Repository files navigation

CDSE Downloader

Clients for searching and downloading data from Copernicus Data Space Ecosystem.

The structure of this client takes inspiration from a lot of clients I have used of the years. I designed some patterns around what I liked and found helpful and powerful in them.

TODO

  • Auth
    • create tokens
    • refresh tokens
    • s3 auth
  • OData
    • query products
    • query deleted products
    • query by list
    • query nodes
  • OpenSearch
    • Query products
  • Download products
    • download single product
    • download multiple products in parallel
    • download by id or name
  • Subscriptions
  • CLI?

Usage

OData

Product Search

To search OData use ProductSearch to query the API. Specify a collection, sensing date, publication date, area, and can further filter using lists of AttributeFilter

from cdse_dl.odata.filter import AttributeFilter
from cdse_dl.odata.search import ProductSearch

filters = [
    AttributeFilter.eq("productType","S2MSI1C")
]
area = "POINT (12.4577739 41.9077492)"

search = ProductSearch(
    collection="SENTINEL-2",
    area=area,
    date="2020-01-01/2020-01-02",
    filters=filters,
)
search.get(10)

To see what collection, attributes, and attribute types are available and can be used to search with, check the following example.

from cdse_dl.odata import get_attribute_type, get_collection_attributes, get_collections

# get all collections that can be searched with
collections = get_collections()

# get all attributes for a collection
attributes = get_collection_attributes("SENTINEL-1")

# get the type the attribute is expected to be
attr_type = get_attribute_type("SENTINEL-1", "sliceNumber")

OData searching allows the use of filters to build complex query patterns using OData's ability to filter on Attributes of the products. Use or_, and_ or not_ to combine or invert filters.

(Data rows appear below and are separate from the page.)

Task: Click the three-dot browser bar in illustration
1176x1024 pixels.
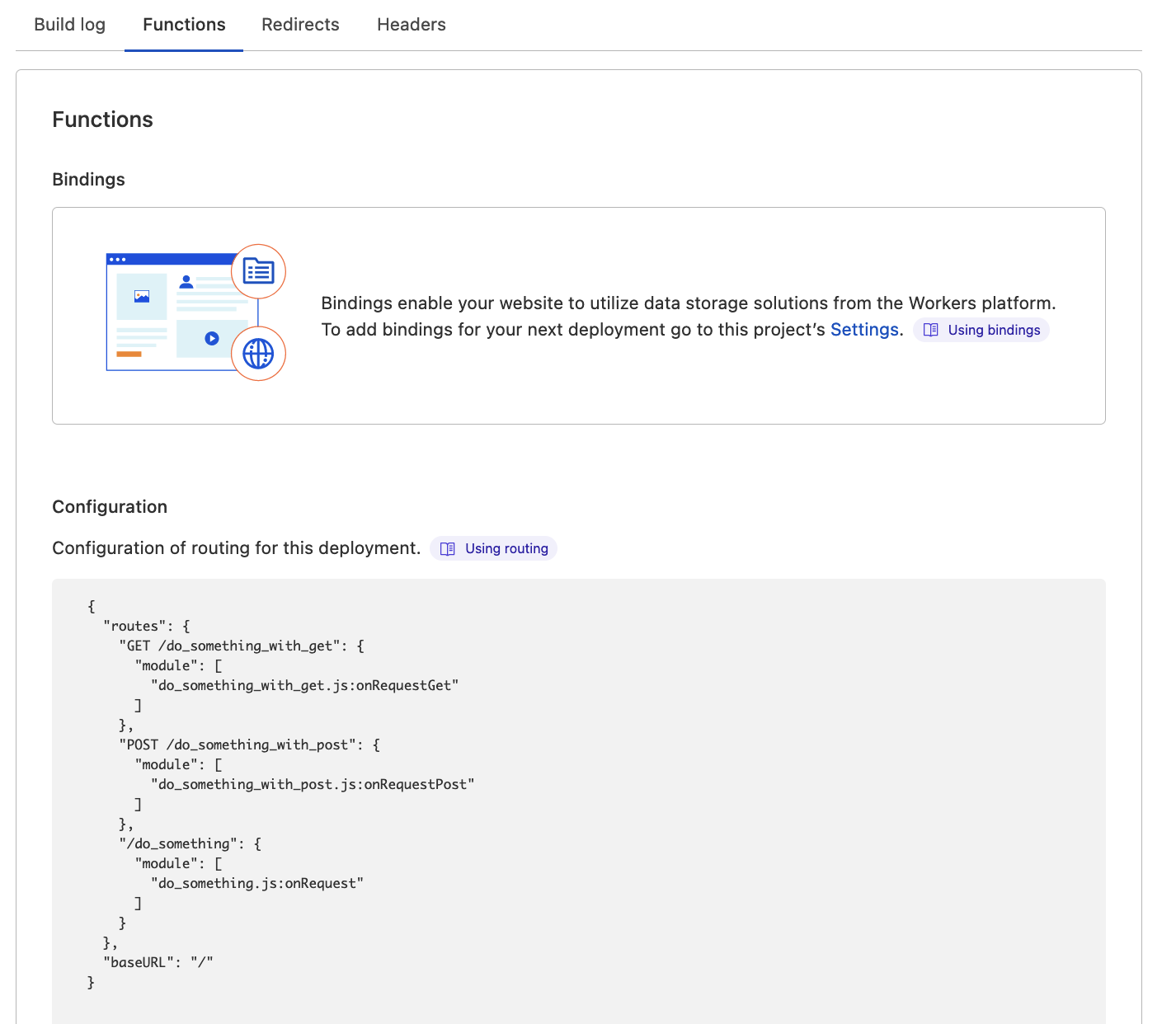Action: 118,260
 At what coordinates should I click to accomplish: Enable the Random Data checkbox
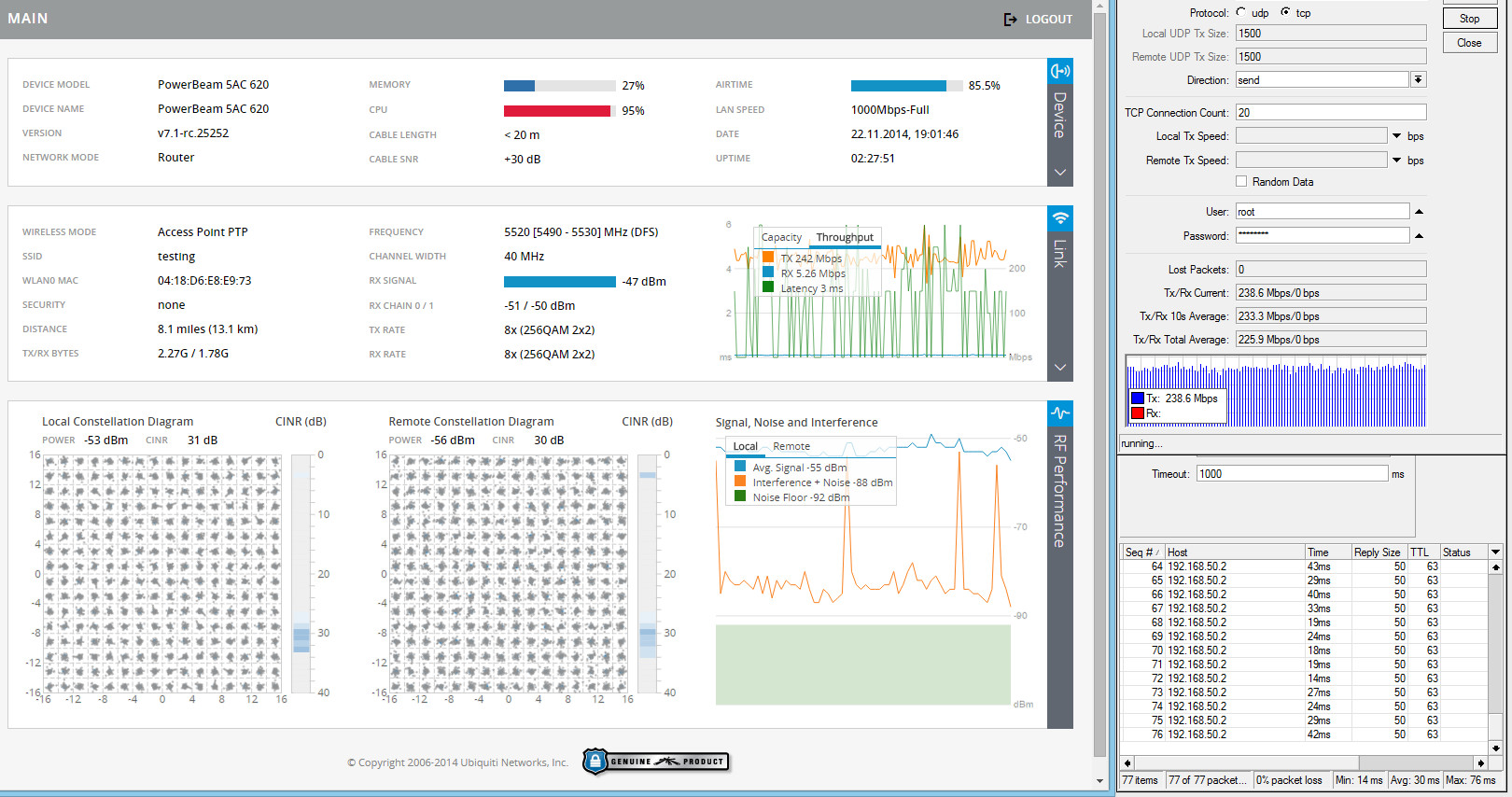point(1241,182)
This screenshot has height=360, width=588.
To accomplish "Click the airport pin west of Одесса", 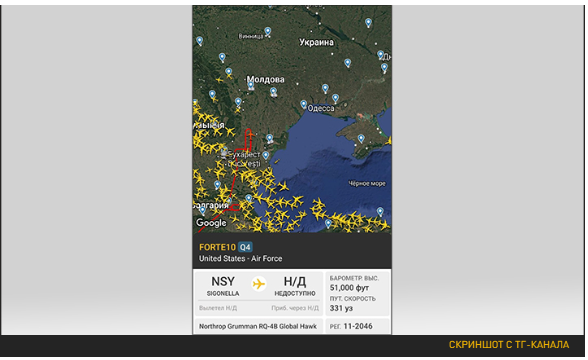I will 303,104.
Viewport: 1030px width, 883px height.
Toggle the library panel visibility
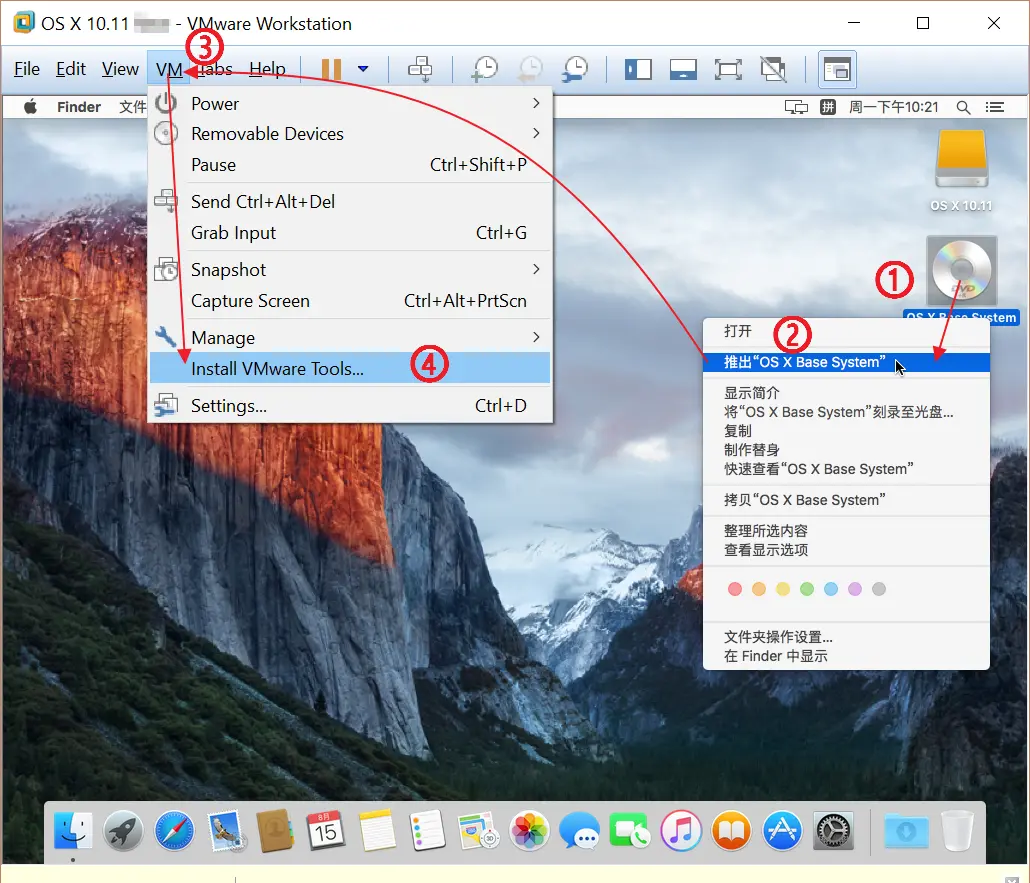point(637,69)
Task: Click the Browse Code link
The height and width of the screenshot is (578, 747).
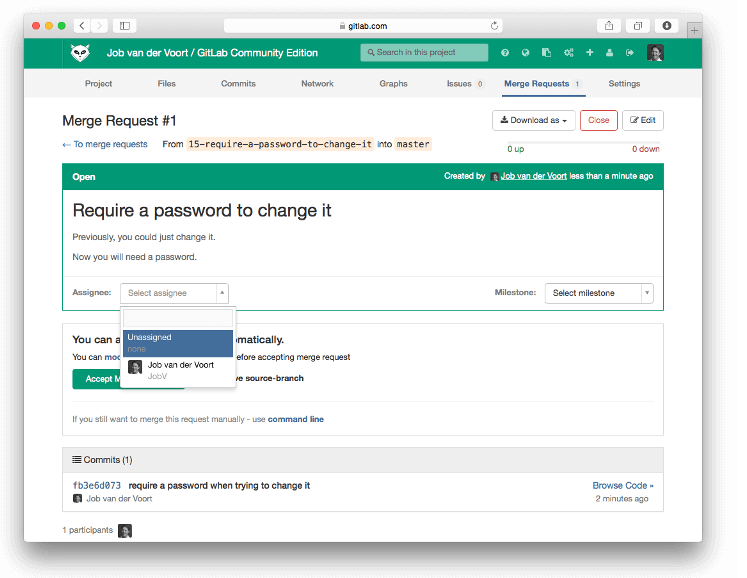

Any filters passed in the the list are and-ed together to build the final filter.

Filter Methods:

  • Greater then: gt
  • Less then: lt
  • Greater then or equal : gte
  • Less then or equal: lte
  • Equal to: eq
  • Not equal to: neq
  • String contains: contains
  • String starts with: startswith
  • String ends with: endswith
from cdse_dl.odata.filter import AttributeFilter, Filter
from cdse_dl.odata.search import ProductSearch

filters = [
    AttributeFilter.eq("productType","S2MSI1C"),
    Filter.or_([
        AttributeFilter.eq("tileId","32TPN"),
        AttributeFilter.eq("tileId","33TUH"),
    ]),
    Filter.and_([
        AttributeFilter.gt("cloudCover", 10),
        AttributeFilter.lt("cloudCover", 50),
    ]),
    AttributeFilter.eq("processorVersion","05.00").not_()
]
area = "POINT (12.4577739 41.9077492)"

search = ProductSearch(
    collection="SENTINEL-2",
    date="2020-01-01/2020-02-01",
    filters=filters,
    expand="Attributes"
)
print(search.hits())
products = search.get(20)

You can use other params such as order_by, expand, skip, and top to modify your search. skip and top are used during .get() and .get_all() and unless necessary can be ignored.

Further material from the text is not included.